A commitment of the same nature aiming at preserving the diversity of the brands for the consumer, had been accepted by the Autorité de la concurrence in its decision 18-DCC-142 regarding the acquisition of Géant Casino hyper in the city of Le Robert in Martinique by Groupe Bernard Hayot.
• SAFO undertakes to sell NG Kon Tia's wholesaler-importer business as part of a prior sale commitment (“up-front-buyer”).
SAFO has committed not to carry out the transaction until it has divested NG Kon Tia's entire wholesaler-importer business and obtained the Autorité's approval on this sale. The Autorité will notably determine if the buyer of the business is able to maintain competition. Under competition law, this is an upfront divestiture commitment (or “up-front-buyer”) which offers a high guarantee of effectiveness in its implementation insofar as the transaction cannot be carried out until the buyer of the assets transferred is approved, that is, until the Autorité has ensured that the buyer has all the guarantees required for the takeover (independence, continuation of activity).
The completion of the transaction is thus subjected to these two conditions.
The upfront divestiture procedure (up-front-buyer): an additional guarantee of the effectiveness of the structural remedy undertaken
The structural commitment undertaken by SAFO in response to the risk of harm to competition identified in the food and non-food wholesale markets is an up-front-buyer commitment.
This is a specific type of commitment provided for in paragraph 590 of the Autorité de la concurrence's merger control guidelines. The procedure limits the risk of transfers of shares that would experience particular difficulties, unknown to the Autorité, and which would make performing the transfer difficult.
This is the first time that the Autorité de la concurrence has accepted such a commitment.
The European Commission, for its part, had already accepted such commitments on several occasions, notably in the context of the case M.7567 regarding the acquisition of the cans producer Ball by its competitor Rexam in 2016.
The Autorité's proposals on the competitive risks of wholesaler-importers' vertical integration
In its opinion 19-A-12 on the operation of competition in overseas distribution, the Autorité had in particular highlighted the importance of competition issues in relation to wholesaler-importers, particularly if they are vertically integrated with distribution groups.

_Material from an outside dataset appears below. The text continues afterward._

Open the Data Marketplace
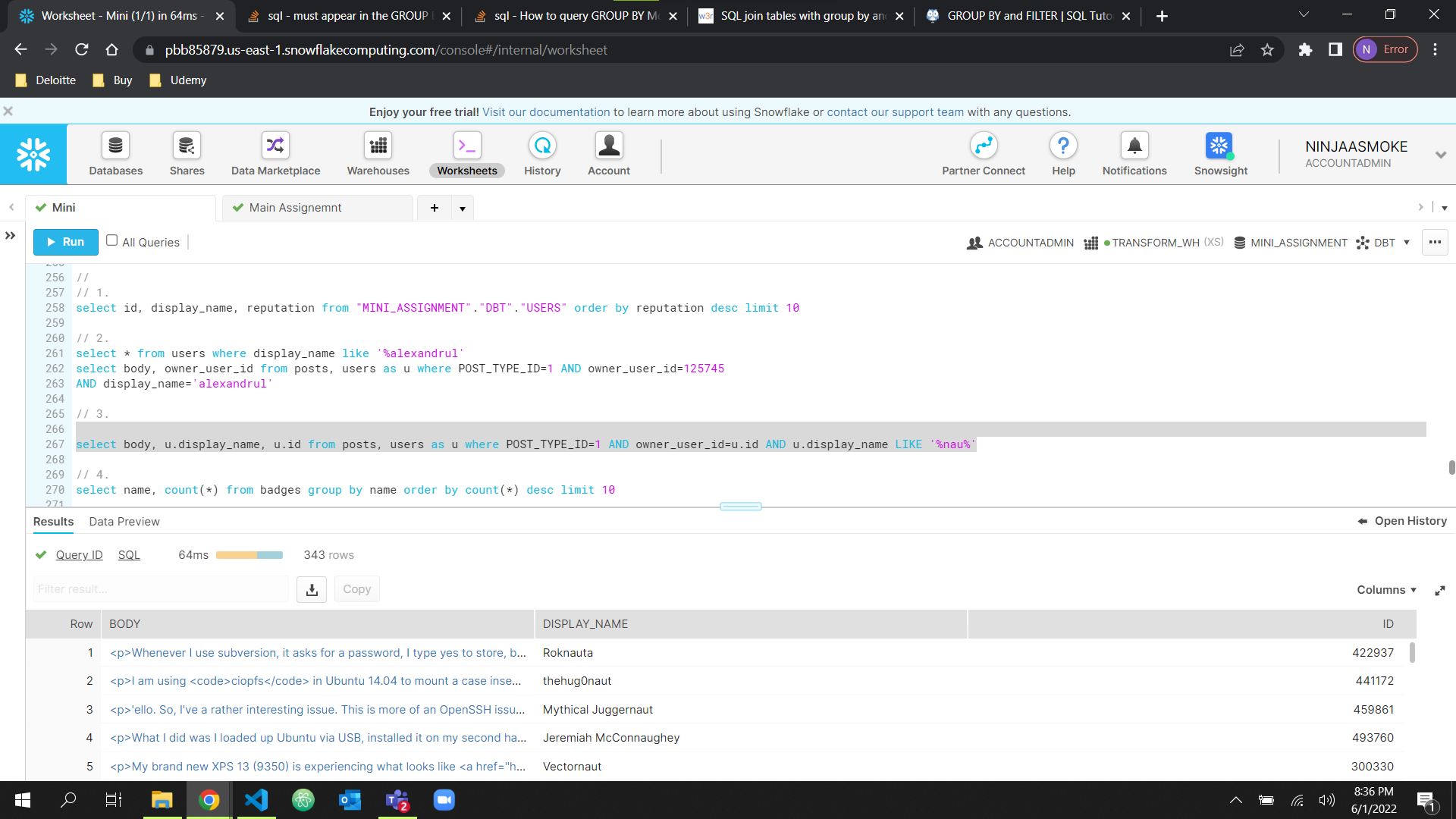point(275,153)
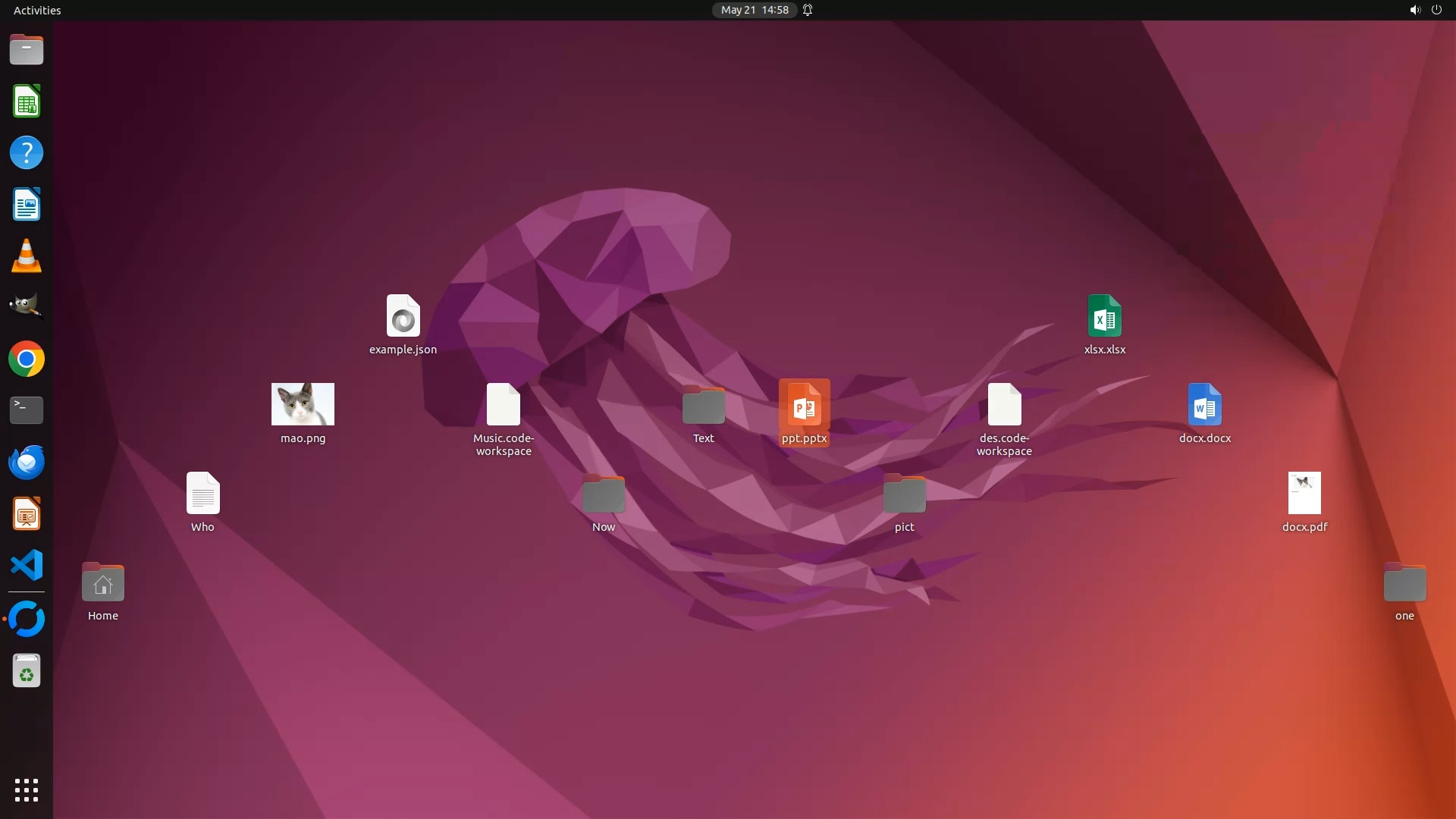
Task: Select the ppt.pptx file icon
Action: pos(804,405)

The Autorité had indeed noted that a non-negligible share of the overseas distribution groups is indeed also present as wholesaler-importers in the wholesale market. She pointed out the competitive risks of this vertical integration (presence of an actor at the different levels of the chain), in particular in the allocation of commercial cooperation budgets (tariff advantages granted by the supplier to the distributor for the promotion of its products in stores or catalogues). An integrated player can indeed be encouraged to favour its brands at the expense of its competitors. The Autorité has therefore recommended strengthening the rules applicable to the overseas territories to prevent the discrimination of actors in the event of vertical integration.